Lista de tareas =>
A. Transcribe sin cambios el pasaje del fragmento sobre las protestas en Colombia, comenzando en "A pesar de esto, tal" y continuando hasta "suficiente por impedirlo." inclusive.
B. Traduce al inglés la siguiente oración del fragmento sobre las protestas en Colombia: "Pero son millones de colombianos los que están en las calles."

Fragmento de lectura =>
La verdadera razón de las protestas masivas en Colombia
Las manifestaciones no son únicamente producto de una reforma fiscal imprudente y desatinada que intentó sacar adelante el Gobierno de Iván Duque.
En 11 días de protestas en Colombia, diferentes ONG como Temblores o Idepaz han documentado al menos 47 personas asesinadas y más de 500 desaparecidas. Muchos de estos crímenes están documentados en cientos, sino miles de transmisiones de colombianos a través de Instagram, TikTok, Twitter y Facebook. Para dar algo de perspectiva, el número de muertes en Colombia ya ha superado en 11 días, las de las protestas que dieron origen a Black Lives Matter en Estados Unidos (30 en 60 días) y a las del estallido social en Chile en 2019 (34 en 150 días).
Los medios tradicionales colombianos insisten en presentar una situación distinta de la real, con el fin de lograr lo imposible: sesgar la visión de los hechos para que parezca un enfrentamiento entre “inadaptados”, impulsados por maquiavélicos poderes externos que se mueven en las sombras, y el Estado Colombiano. Pero son millones de colombianos los que están en las calles. Principalmente los más jóvenes y pobres, que en Colombia son muchos. Otros millones, también jóvenes, pero con familias de mayores ingresos (o simplemente algún ingreso), siguen en vela y apoyan desde las redes sociales, en medio de la impotencia y el desespero, el devenir de los acontecimientos desde sus casas, por miedo a salir y no regresar y temiendo por la vida de quienes están afuera.
Sobre la desmedida represión gubernamental en cabeza de la policía colombiana que ha acompañado las manifestaciones, la cual incluye la militarización de facto de una de las principales ciudades de Colombia (Cali, mi ciudad natal) y el uso indiscriminado de la fuerza por parte del ESMAD (escuadrón antidisturbios de la policía de Colombia) contra los manifestantes, ya se han pronunciado distintas instancias de las Naciones Unidas, y figuras políticas en España, Alemania y Estados Unidos, entre otros lugares. Las manifestaciones en contra de este uso excesivo de la fuerza cada día dan la vuelta al mundo, allá donde quiera que haya un grupo de colombianos.
A pesar de esto, tal represión escala día a día, o mejor noche a noche, animada por los peligrosos discursos de odio de la ultra derecha colombiana, que han incitado la aparición de grupos de civiles armados que disparan contra los manifestantes y contra los pueblos indígenas que se ha unido a las protestas. Toda la situación, inevitable y trágicamente, recuerda la forma de operación de los grupos paramilitares en Colombia, que cometieron durante décadas masacres a toda escala en contra de la población civil inerme, sin que el Estado colombiano hiciera lo suficiente por impedirlo.
Estos discursos de odio y la respuesta del Gobierno de Iván Duque, que se niega a dar voz a los manifestantes para buscar una solución política al conflicto, presagian la declaración de una dictadura, a efectos prácticos, instrumentalizada mediante la declaración de un estado de conmoción interior, que daría al actual presidente poderes supra-ejecutivos, por encima de las instancias legislativas y judiciales que están llamadas a sopesar el poder ejecutivo en una democracia y que solo podrá devenir en una inestabilidad mayor, más muertes, y más violencia.

Ítems proporcionados =>
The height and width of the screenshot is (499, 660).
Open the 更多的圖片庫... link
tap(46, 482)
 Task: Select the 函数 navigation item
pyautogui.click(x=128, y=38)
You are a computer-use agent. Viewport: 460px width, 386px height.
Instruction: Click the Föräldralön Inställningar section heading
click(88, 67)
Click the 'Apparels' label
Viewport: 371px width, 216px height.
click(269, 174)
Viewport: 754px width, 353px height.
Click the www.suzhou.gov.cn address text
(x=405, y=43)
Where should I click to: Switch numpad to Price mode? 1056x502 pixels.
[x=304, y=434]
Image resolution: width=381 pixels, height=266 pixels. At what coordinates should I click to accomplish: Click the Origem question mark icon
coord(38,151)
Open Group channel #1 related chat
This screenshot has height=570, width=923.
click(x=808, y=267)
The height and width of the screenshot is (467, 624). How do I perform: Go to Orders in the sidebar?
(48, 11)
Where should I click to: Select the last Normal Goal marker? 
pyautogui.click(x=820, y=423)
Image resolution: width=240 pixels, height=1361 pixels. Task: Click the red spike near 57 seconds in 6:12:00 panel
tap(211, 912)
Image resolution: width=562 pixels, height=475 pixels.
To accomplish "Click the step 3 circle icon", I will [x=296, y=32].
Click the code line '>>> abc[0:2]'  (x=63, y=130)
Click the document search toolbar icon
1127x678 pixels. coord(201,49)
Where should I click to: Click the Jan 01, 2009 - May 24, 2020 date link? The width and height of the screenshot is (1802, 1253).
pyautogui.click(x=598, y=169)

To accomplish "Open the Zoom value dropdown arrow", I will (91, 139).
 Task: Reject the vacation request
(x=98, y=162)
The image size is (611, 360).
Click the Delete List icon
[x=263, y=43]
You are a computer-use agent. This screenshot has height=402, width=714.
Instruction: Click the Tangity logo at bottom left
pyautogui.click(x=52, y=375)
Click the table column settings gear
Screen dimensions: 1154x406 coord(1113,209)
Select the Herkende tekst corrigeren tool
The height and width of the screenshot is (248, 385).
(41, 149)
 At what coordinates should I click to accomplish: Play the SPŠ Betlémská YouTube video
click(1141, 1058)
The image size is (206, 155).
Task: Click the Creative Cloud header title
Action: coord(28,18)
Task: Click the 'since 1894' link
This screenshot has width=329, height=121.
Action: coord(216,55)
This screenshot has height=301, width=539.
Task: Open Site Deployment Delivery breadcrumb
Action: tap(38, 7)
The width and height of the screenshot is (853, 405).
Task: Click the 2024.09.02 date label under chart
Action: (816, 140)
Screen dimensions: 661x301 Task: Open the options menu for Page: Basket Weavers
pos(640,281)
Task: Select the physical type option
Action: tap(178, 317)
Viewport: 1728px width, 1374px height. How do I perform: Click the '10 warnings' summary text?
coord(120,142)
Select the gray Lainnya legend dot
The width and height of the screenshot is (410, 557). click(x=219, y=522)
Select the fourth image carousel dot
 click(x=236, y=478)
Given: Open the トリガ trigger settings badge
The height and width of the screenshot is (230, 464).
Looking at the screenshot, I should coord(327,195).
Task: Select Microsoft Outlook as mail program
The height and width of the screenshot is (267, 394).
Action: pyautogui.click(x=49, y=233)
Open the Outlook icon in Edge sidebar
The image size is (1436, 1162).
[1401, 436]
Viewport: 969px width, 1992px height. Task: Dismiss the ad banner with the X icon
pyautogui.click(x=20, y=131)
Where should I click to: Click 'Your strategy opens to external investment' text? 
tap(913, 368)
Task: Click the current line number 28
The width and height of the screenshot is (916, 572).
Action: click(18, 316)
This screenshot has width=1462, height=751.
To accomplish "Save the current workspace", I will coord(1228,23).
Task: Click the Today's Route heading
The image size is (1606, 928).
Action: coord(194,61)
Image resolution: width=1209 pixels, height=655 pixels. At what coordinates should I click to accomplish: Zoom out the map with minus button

Respuestas =>
A.
A pesar de esto, tal represión escala día a día, o mejor noche a noche, animada por los peligrosos discursos de odio de la ultra derecha colombiana, que han incitado la aparición de grupos de civiles armados que disparan contra los manifestantes y contra los pueblos indígenas que se ha unido a las protestas. Toda la situación, inevitable y trágicamente, recuerda la forma de operación de los grupos paramilitares en Colombia, que cometieron durante décadas masacres a toda escala en contra de la población civil inerme, sin que el Estado colombiano hiciera lo suficiente por impedirlo.

B. But it is millions of Colombians who are out in the streets.